Dr. Baha Ihnaini | Computer Science | Outstanding Contribution Award
Assistant Professor at Wenzhou-Kean University, China
Dr. Baha Ihnaini is an accomplished academic and researcher in computer science with expertise spanning artificial intelligence, data science, machine learning, and natural language processing. His scholarly work has addressed significant challenges in sentiment analysis, medical diagnostics, disease prediction, and misinformation detection, with publications in respected journals and international conferences. Notably, he has contributed to developing Arabic lexicons for sentiment analysis, enhancing AI-driven healthcare solutions, and advancing transfer learning models for predictive analytics. Alongside his research, Dr. Ihnaini has demonstrated a strong commitment to teaching, covering a wide range of computer science courses and mentoring students in senior projects. His service on academic committees and involvement in curriculum development highlight his leadership and dedication to institutional growth. With a record of impactful research, effective teaching, and professional service, Dr. Ihnaini stands out as a valuable contributor to his field and a strong candidate for academic recognition.
Professional Profile
Google Scholar | Scopus Profile | ORCID Profile
Education
Dr. Baha Ihnaini holds a Ph.D. in Computer Science with a specialization in Data Science from Universiti Utara Malaysia, where his research focused on developing an expandable Arabic lexicon and sentiment analysis rules for social media text.
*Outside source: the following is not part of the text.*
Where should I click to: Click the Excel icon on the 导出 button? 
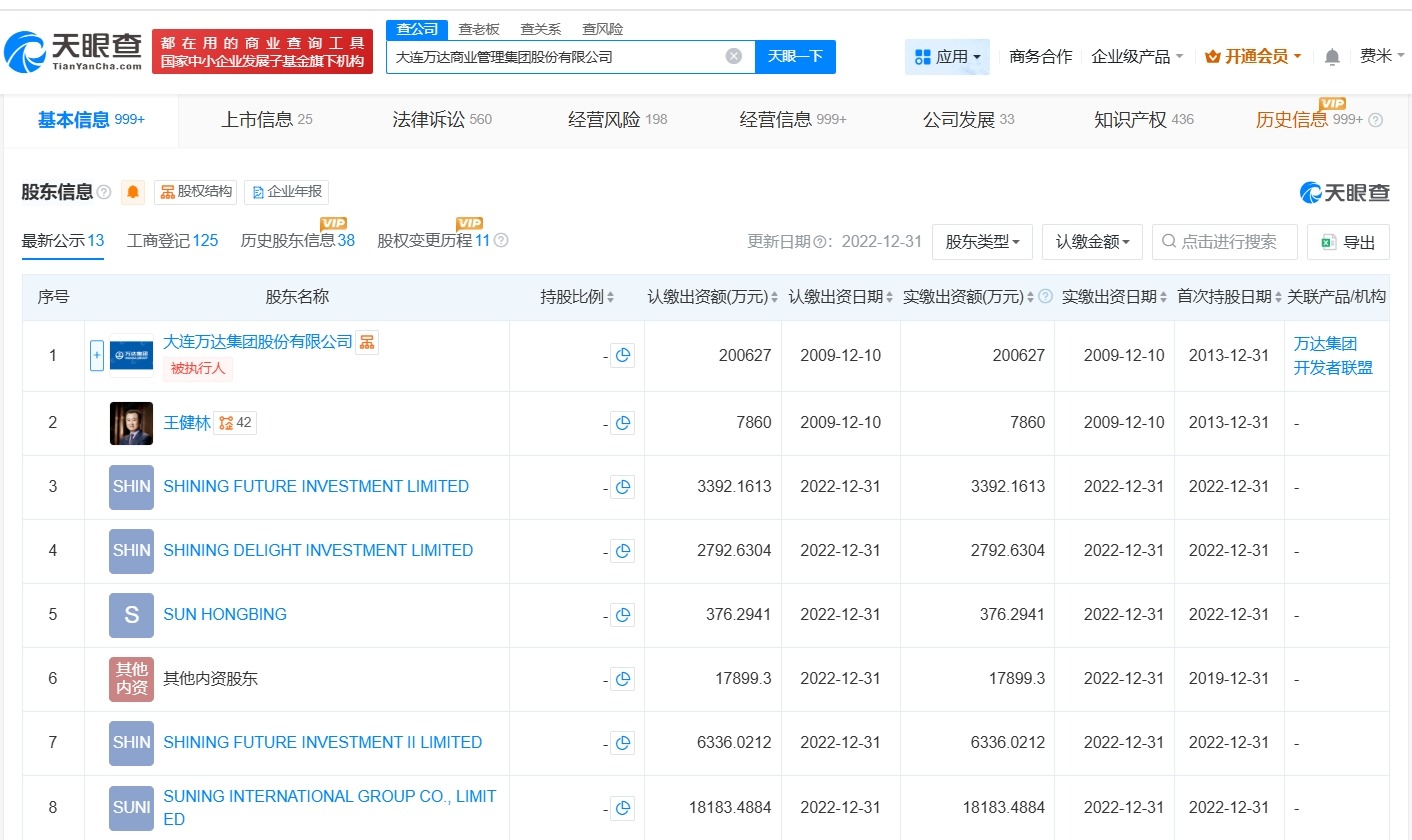point(1327,241)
He also earned a Master of Science in Management Information Systems from The Arab Academy for Banking and Financial Sciences, equipping him with a strong foundation in both technical and managerial aspects of information technology. His academic journey began with a Bachelor’s degree in Computer Engineering from Philadelphia University in Jordan, providing him with comprehensive knowledge of hardware, software, and systems engineering. This multidisciplinary educational background has enabled Dr. Ihnaini to integrate advanced computational methods with practical problem-solving approaches, particularly in the areas of machine learning, natural language processing, and data-driven applications. His academic credentials reflect a balance between rigorous technical expertise and applied research in emerging fields of computing.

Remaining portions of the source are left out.